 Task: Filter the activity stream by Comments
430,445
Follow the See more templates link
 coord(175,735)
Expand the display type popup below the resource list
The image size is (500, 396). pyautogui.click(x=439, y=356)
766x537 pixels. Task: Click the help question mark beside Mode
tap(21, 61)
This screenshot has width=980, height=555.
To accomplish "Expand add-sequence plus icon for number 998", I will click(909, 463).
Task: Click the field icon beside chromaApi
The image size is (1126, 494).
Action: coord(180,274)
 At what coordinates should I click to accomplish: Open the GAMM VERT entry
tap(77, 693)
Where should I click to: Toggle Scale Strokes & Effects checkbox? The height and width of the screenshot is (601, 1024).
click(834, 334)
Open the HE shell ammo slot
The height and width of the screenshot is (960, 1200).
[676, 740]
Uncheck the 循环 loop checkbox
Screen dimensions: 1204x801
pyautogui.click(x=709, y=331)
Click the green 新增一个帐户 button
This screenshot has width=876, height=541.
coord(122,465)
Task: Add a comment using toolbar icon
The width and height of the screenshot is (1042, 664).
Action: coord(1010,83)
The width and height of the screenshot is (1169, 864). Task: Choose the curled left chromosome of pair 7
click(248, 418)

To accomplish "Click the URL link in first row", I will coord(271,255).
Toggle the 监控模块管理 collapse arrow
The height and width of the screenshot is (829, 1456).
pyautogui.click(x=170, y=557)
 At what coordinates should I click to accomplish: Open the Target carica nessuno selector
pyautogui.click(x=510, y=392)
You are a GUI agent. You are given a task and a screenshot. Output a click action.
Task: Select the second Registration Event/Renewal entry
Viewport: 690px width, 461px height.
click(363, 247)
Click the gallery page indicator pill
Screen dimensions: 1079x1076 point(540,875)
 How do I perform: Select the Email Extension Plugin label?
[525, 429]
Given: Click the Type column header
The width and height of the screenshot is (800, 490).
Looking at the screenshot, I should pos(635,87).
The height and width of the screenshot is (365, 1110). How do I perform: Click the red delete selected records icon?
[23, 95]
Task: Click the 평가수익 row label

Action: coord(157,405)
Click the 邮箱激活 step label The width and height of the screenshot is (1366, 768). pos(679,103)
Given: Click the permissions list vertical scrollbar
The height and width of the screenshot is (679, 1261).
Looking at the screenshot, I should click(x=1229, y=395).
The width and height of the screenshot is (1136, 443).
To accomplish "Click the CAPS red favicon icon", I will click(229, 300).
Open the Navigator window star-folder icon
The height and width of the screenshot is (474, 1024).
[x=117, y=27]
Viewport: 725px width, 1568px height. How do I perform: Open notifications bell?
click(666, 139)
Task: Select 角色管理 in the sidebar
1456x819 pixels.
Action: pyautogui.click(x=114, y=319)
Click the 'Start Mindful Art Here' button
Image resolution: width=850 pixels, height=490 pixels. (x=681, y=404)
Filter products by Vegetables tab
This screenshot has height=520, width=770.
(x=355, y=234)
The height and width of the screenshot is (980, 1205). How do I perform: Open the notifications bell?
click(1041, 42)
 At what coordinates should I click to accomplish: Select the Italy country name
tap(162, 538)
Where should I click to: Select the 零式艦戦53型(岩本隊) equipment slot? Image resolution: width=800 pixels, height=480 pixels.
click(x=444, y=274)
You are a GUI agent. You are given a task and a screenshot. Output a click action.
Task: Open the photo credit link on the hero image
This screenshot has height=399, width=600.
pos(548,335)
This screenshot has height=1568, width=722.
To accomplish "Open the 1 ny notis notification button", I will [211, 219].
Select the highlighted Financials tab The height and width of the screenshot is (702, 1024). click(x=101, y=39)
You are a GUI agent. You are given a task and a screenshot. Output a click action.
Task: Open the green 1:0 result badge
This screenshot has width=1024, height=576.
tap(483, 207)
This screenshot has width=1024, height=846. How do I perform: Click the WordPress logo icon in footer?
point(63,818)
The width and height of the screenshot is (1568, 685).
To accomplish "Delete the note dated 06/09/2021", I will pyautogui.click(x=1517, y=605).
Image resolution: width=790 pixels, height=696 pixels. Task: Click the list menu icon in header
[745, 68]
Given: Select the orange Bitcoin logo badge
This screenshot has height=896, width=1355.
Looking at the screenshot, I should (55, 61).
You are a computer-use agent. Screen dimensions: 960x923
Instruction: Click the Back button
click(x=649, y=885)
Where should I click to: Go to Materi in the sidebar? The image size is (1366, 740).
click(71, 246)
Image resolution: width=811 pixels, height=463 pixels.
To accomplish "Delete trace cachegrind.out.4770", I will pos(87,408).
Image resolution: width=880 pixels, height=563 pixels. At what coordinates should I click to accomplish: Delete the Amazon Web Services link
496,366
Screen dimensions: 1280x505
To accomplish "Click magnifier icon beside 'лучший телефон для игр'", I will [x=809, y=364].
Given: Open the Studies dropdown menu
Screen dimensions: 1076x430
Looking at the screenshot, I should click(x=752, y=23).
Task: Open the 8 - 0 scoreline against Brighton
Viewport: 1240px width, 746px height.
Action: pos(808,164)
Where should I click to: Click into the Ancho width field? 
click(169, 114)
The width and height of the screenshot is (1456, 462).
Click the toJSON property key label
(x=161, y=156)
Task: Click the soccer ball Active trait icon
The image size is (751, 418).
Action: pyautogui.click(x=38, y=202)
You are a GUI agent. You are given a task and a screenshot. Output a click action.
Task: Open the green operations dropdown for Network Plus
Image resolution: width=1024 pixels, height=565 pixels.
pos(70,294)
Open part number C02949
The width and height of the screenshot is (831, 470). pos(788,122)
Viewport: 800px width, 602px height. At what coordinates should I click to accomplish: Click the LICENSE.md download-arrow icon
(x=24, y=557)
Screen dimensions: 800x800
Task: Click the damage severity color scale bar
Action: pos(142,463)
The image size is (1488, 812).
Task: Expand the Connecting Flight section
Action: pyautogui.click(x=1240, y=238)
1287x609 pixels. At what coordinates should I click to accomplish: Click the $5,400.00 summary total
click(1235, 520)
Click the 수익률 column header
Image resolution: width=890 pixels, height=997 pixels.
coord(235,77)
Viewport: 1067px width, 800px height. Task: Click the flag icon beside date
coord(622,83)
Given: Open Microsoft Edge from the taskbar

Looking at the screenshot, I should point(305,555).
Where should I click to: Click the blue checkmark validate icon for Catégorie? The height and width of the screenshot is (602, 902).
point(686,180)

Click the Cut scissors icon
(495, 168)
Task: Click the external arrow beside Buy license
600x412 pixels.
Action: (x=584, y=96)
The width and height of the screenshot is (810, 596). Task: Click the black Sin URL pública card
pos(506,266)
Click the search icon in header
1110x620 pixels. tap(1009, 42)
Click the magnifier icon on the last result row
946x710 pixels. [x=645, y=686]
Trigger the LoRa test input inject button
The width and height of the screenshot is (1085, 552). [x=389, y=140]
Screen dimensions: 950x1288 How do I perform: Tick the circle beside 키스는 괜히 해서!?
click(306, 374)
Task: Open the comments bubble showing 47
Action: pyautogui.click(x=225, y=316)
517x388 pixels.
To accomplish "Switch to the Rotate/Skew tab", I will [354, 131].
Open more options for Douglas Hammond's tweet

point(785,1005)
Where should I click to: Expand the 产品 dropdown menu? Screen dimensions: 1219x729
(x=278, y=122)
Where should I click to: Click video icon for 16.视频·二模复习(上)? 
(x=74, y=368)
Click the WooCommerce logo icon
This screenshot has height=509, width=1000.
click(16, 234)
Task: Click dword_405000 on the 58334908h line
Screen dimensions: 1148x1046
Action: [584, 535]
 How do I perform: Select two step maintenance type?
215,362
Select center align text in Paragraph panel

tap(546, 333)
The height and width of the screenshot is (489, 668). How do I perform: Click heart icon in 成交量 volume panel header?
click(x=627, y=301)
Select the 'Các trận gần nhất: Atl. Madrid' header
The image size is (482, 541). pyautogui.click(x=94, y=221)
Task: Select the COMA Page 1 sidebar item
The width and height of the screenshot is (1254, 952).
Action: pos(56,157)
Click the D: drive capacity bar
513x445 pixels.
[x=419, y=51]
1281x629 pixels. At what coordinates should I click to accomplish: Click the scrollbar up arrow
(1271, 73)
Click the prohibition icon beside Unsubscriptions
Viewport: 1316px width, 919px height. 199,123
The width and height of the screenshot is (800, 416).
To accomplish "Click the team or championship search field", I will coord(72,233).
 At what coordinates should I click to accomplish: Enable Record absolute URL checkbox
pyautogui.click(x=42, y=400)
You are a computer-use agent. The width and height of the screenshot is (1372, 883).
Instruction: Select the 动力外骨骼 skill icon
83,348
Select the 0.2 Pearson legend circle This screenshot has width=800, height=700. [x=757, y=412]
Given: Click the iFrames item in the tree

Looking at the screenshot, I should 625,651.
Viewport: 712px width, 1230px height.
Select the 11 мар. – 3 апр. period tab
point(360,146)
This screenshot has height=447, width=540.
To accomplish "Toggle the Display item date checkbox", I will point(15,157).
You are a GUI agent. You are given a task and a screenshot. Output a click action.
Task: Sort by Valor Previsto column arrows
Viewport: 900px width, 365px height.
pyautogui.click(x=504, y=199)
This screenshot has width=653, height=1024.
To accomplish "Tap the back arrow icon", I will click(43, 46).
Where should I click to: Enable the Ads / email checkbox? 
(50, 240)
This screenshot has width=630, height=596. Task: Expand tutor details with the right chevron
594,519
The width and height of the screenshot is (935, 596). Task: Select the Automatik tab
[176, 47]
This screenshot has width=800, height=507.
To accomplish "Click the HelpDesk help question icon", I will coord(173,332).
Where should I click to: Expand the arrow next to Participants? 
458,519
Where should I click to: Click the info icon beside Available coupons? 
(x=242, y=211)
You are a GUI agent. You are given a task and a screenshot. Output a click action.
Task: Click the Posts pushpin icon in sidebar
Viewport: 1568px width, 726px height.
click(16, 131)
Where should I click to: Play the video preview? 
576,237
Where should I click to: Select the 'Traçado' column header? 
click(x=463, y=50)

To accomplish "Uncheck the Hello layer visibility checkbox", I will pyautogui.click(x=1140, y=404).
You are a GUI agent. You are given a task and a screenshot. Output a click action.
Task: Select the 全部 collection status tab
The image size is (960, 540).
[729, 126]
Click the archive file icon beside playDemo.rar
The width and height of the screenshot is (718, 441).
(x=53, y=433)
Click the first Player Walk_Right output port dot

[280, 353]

● TASK TO COMPLETE: Look through the records and count each line that holds "badge". Write only the total.

● SOLVED EXERCISE: 2